[[ Data excerpts, beginning ]]

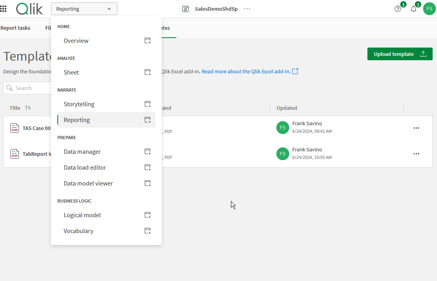Click the Upload template button
This screenshot has height=281, width=437.
click(x=399, y=54)
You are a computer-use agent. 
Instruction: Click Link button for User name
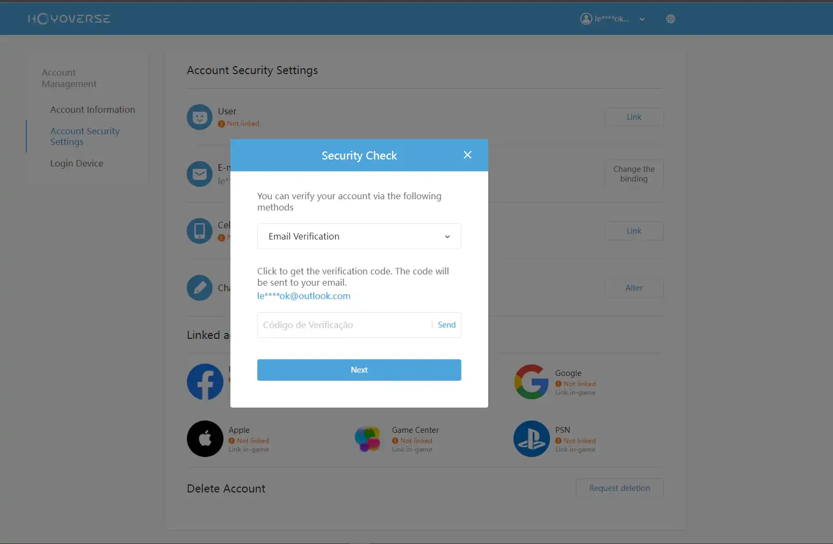634,117
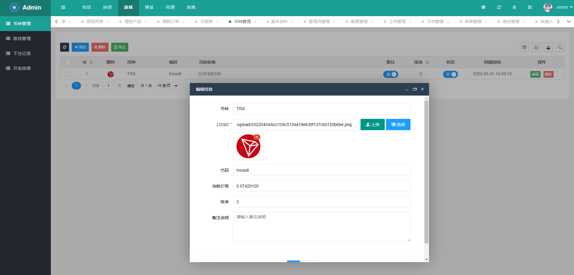
Task: Open the column filter grid icon
Action: click(524, 47)
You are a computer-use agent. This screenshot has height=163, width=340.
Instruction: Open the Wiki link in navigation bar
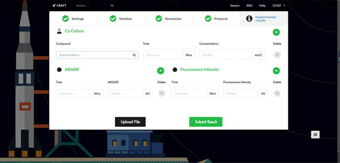249,6
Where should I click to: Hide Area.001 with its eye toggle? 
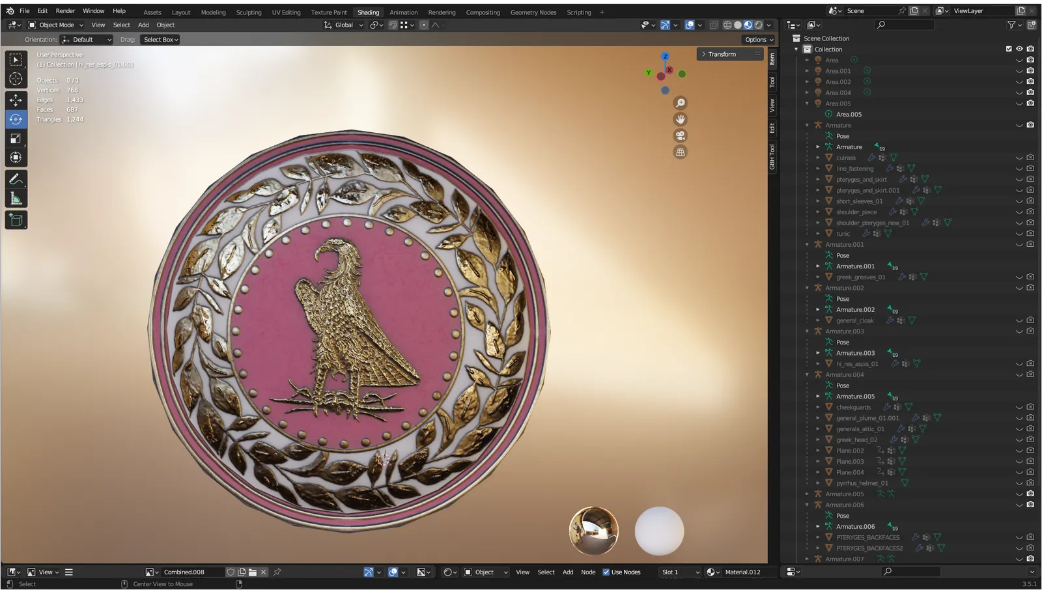pos(1019,71)
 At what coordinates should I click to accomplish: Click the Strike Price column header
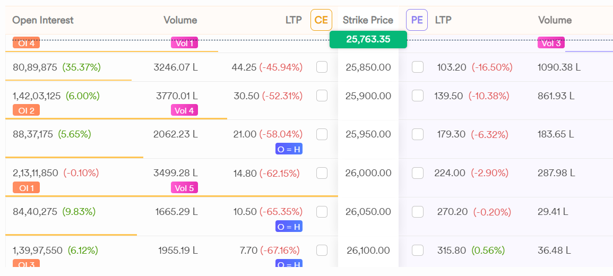(368, 20)
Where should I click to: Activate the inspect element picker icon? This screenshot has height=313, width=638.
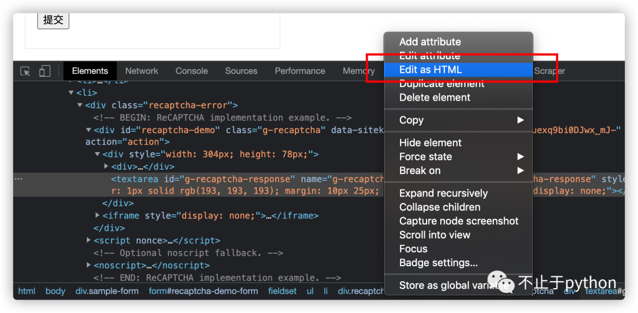pyautogui.click(x=25, y=71)
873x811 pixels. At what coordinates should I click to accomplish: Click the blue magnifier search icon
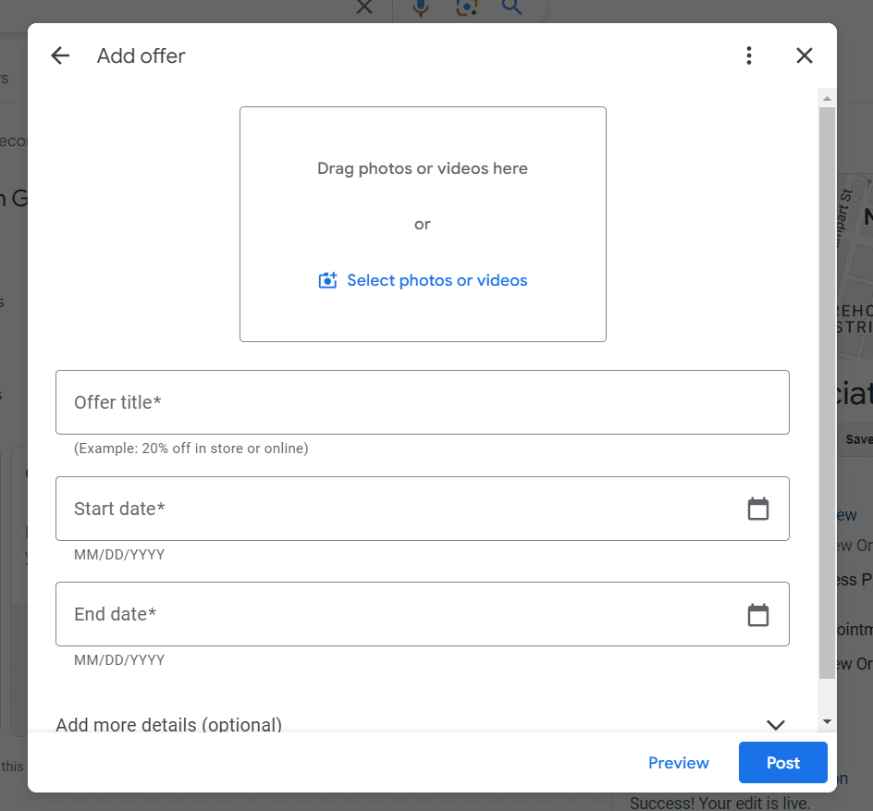pos(511,7)
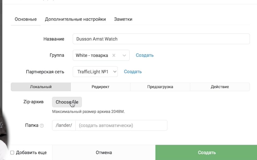Click the green Создать button

click(206, 153)
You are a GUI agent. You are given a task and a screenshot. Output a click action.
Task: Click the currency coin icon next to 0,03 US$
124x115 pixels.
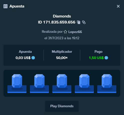click(x=33, y=58)
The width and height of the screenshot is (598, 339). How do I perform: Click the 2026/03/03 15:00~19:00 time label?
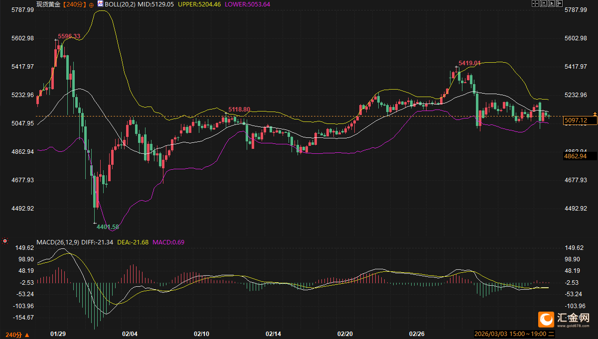pyautogui.click(x=511, y=334)
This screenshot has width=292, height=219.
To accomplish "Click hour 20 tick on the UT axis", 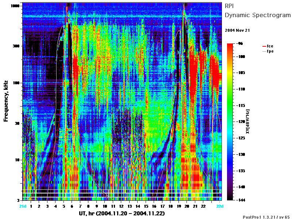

[[ Data excerpts, end ]]

▶ [What you need to do]: Reproduce nothing but the lines running from the line with "Where should I click to: Activate" through the end of the records, keeping both end lines and dropping the pictures.

▶ [Response to the task]:
Where should I click to: Activate the inspect element picker icon? This screenshot has height=313, width=638.
pyautogui.click(x=25, y=71)
873x811 pixels. At what coordinates should I click to accomplish: Click the blue magnifier search icon
pos(511,7)
Click the green Создать button

click(206, 153)
You are a GUI agent. You are given a task and a screenshot. Output a click action.
Task: Click the currency coin icon next to 0,03 US$
124x115 pixels.
click(x=33, y=58)
The width and height of the screenshot is (598, 339). How do I perform: Click the 2026/03/03 15:00~19:00 time label?
pyautogui.click(x=511, y=334)
This screenshot has width=292, height=219.
To accomplish "Click hour 20 tick on the UT axis", 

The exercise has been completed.